[Dataset entries]
──────

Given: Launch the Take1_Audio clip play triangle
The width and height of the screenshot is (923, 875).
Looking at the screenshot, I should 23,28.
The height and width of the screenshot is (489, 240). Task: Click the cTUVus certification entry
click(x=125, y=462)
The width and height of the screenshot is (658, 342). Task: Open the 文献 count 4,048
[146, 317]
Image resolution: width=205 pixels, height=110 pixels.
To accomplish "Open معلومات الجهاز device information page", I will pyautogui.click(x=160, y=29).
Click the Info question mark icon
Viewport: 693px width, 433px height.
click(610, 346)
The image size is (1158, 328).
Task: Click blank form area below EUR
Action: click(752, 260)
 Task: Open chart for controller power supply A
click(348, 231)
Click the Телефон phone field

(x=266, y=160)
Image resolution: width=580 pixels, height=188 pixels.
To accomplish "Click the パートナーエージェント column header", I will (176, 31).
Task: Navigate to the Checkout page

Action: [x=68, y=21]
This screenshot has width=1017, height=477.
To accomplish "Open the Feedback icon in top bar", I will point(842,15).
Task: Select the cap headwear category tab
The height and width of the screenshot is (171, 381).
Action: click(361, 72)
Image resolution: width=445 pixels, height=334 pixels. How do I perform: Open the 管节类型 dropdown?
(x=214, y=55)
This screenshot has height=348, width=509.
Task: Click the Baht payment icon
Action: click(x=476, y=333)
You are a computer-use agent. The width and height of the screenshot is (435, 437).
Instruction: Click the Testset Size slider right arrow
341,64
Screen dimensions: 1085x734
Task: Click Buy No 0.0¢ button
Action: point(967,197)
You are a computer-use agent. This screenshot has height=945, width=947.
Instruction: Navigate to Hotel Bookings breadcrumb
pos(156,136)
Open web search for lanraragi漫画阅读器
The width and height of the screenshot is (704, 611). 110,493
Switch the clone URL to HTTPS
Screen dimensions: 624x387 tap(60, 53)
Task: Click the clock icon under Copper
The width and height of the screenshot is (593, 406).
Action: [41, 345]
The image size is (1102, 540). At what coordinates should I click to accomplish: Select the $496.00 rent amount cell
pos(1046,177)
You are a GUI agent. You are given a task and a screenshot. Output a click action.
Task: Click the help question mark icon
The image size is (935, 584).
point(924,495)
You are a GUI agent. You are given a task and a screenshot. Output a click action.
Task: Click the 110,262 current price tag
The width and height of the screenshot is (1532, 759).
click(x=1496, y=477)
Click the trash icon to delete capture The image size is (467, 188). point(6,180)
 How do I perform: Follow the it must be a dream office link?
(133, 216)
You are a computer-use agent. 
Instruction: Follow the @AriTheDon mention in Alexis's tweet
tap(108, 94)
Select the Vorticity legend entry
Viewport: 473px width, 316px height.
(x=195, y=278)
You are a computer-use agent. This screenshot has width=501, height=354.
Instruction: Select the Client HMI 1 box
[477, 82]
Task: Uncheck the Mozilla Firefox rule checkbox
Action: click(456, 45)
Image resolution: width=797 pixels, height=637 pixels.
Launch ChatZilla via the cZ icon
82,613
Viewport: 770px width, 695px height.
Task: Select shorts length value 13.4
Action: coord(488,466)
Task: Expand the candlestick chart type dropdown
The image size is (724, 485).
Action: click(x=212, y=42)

──────

• Work task:
Go through the records above. Copy each line in which the string "computer" appears.

• Output of the exercise:
You are a computer-use agent. The width and height of the screenshot is (435, 437).
You are a computer-use agent. This screenshot has height=945, width=947.
You are a computer-use agent. 
You are a computer-use agent. This screenshot has width=501, height=354.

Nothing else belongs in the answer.